Voice Analysis in Dogs with Deep Learning: Development of a Fully Automatic Voice Analysis System for Bioacoustics Studies


Karaaslan M., Türkoğlu B., Kaya E., Asuroglu T.

SENSORS, sa.24, ss.1-21, 2024 (SCI-Expanded)

  • Yayın Türü: Makale / Tam Makale
  • Basım Tarihi: 2024
  • Doi Numarası: 10.3390/s24247978
  • Dergi Adı: SENSORS
  • Derginin Tarandığı İndeksler: Science Citation Index Expanded (SCI-EXPANDED), Scopus, Academic Search Premier, Aerospace Database, Aqualine, Aquatic Science & Fisheries Abstracts (ASFA), Biotechnology Research Abstracts, CAB Abstracts, Communication Abstracts, Compendex, INSPEC, MEDLINE, Metadex, Veterinary Science Database, Directory of Open Access Journals, Civil Engineering Abstracts
  • Sayfa Sayıları: ss.1-21
  • Ankara Üniversitesi Adresli: Evet

Özet

Extracting behavioral information from animal sounds has long been a focus of research in bioacoustics, as sound-derived data are crucial for understanding animal behavior and environmental interactions.

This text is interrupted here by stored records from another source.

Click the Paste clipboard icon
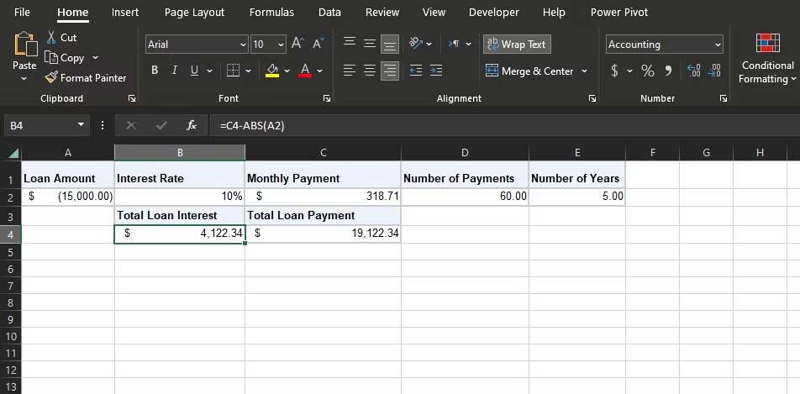 tap(24, 45)
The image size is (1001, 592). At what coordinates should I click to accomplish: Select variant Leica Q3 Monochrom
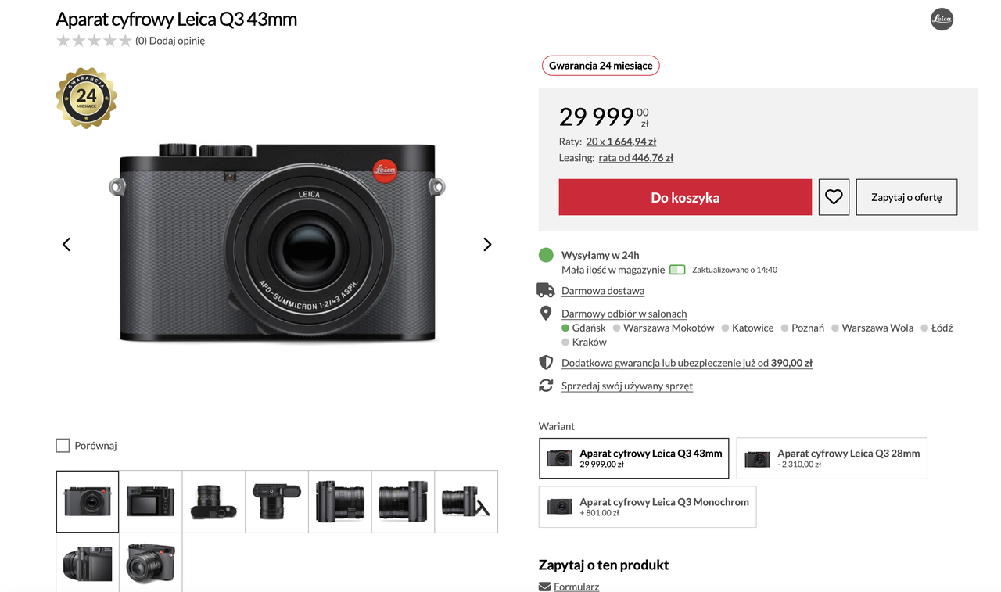[x=648, y=507]
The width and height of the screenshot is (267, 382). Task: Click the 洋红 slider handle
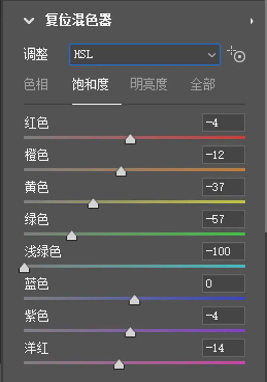point(119,365)
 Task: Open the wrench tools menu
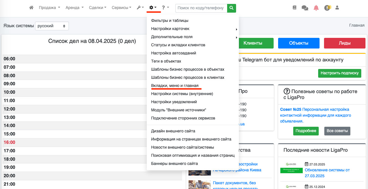(x=140, y=8)
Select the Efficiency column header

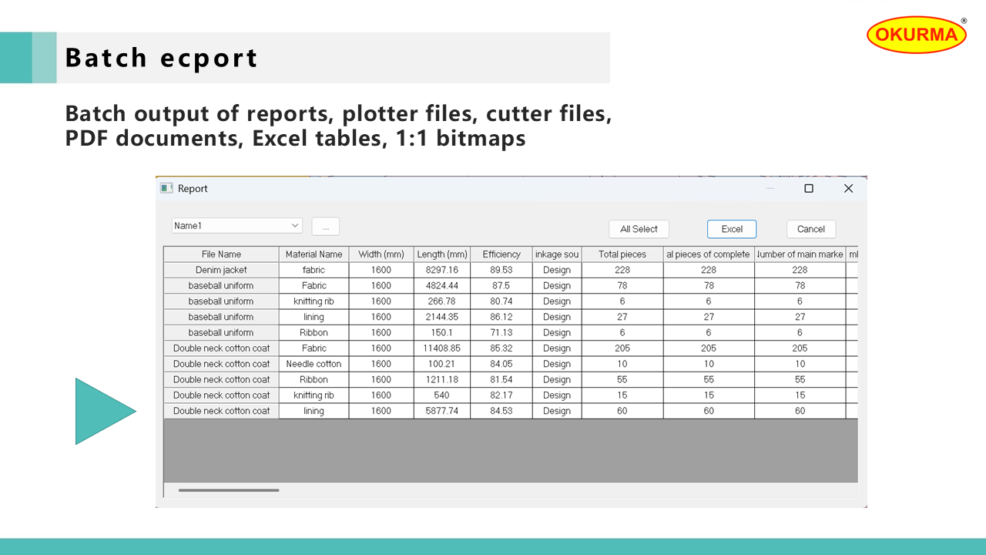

Traditional methods, which involve manual review of extensive recordings, pose significant challenges. This study proposes an automated system for detecting and classifying animal vocalizations, enhancing efficiency in behavior analysis. The system uses a preprocessing step to segment relevant sound regions from audio recordings, followed by feature extraction using Short-Time Fourier Transform (STFT), Mel-frequency cepstral coefficients (MFCCs), and linear-frequency cepstral coefficients (LFCCs). These features are input into convolutional neural network (CNN) classifiers to evaluate performance. Experimental results demonstrate the effectiveness of different CNN models and feature extraction methods, with AlexNet, DenseNet, EfficientNet, ResNet50, and ResNet152 being evaluated. The system achieves high accuracy in classifying vocal behaviors, such as barking and howling in dogs, providing a robust tool for behavioral analysis. The study highlights the importance of automated systems in bioacoustics research and suggests future improvements using deep learning-based methods for enhanced classification performance.